More hazard pay coming for Vermont essential workers
BURLINGTON, Vt. (WCAX) - Vermont Friday reported 28 new cases of the coronavirus overnight, one of the highest single-day counts since the summer. And as cases continue to rise, the state is making millions more in hazard pay grants available to frontline workers.
The grants from the Frontline Employee Hazard Pay Grant Program expand the types of employers who are eligible. There are 26 fields that are now open for the $22 million, including grocery stores, funeral homes, and essential child care, among others. Eligible employees had to work between March 13 and May 15 and have hit 68 hours. They also need to make less than $25 an hour, with some exceptions. It’s a first-come, first-served basis, and the state expects the money to run out with a high demand.
“We really do anticipate that there will be significant interest in this program since there’s more employers and less money. We also anticipate that the money will be committed faster very quickly,” said DFR Commissioner Michael Pieciak Friday.
The new benefits are aimed at helping employees who showed up to work before masks and plastic barriers were the norm.
“A lot of this will just be compensating people for the additional expenses they incurred. Groceries got more expensive, transportation was a lot harder to figure out, child care was harder,” said Gail Daha, the manager of Greg’s Meat Market in Middlebury.
Some grocery store owners we spoke with say some of their workers won’t be eligible for the time they closed down to retrofit PPE into the stores.
Employers are encouraged to attend a webinar on Monday, October 26 at 3 p.m. to learn more about the program. A link to the webinar can be found on the Hazard Pay Grant Program website.

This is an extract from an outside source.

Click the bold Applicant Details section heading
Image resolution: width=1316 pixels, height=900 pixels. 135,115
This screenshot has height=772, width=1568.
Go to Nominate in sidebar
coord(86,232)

Meanwhile, the state is tracking several ongoing COVID-19 clusters in schools, workplaces, and communities. Dr. Levine says the central Vermont hockey outbreak is now up to 43 cases. A total of 28 new COVID-19 cases were reported statewide as of Friday and half of those are associated with three outbreaks -- central Vermont hockey, the wedding at Boyden Farm in Cambridge, and the St. Michael’s College cluster.

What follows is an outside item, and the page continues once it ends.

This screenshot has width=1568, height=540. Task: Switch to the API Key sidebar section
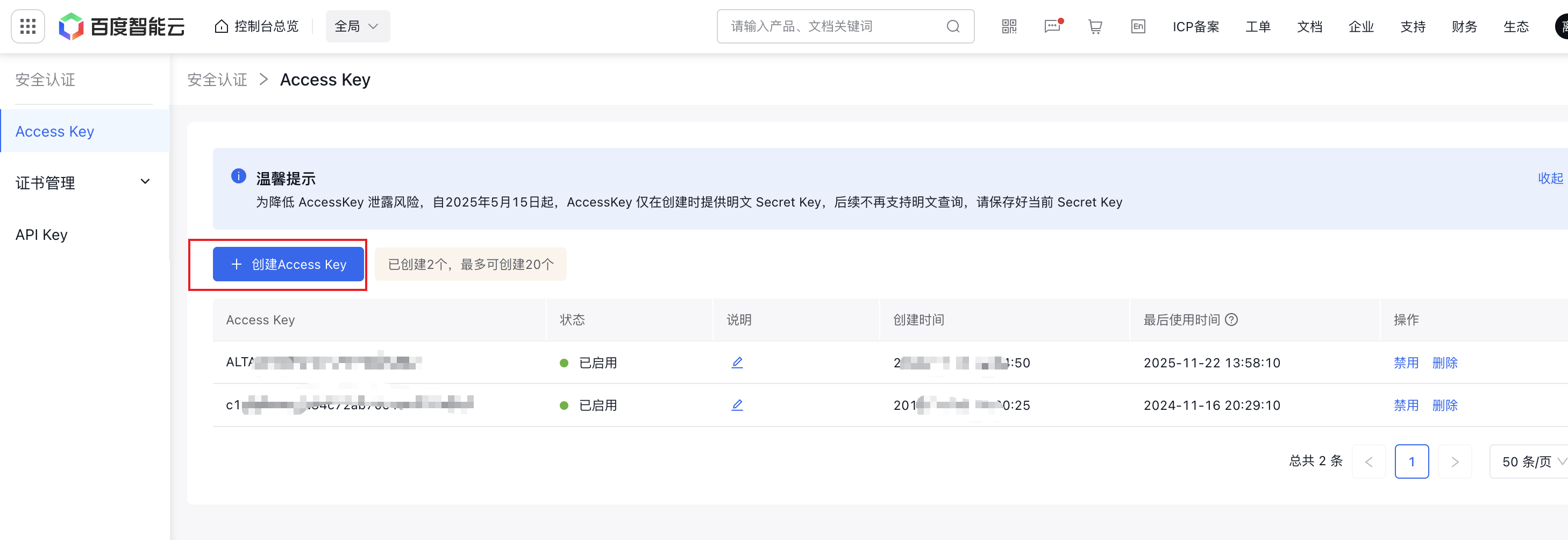[41, 234]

“When initial exposures have spread to people at home and then go often when asymptomatic to school college work or to visit friends family or neighbors,” Levine said.
And in light of new guidance from the CDC redefining close contact, Levine says schools will face greater scrutiny when it comes to contact tracing.
The governor said none of those outbreaks are on the level that the state would implement new regulations. “We’re in a pretty good position, but we have to pay attention. We’ll make changes as needed but we’re not anticipating any huge changes,” he said.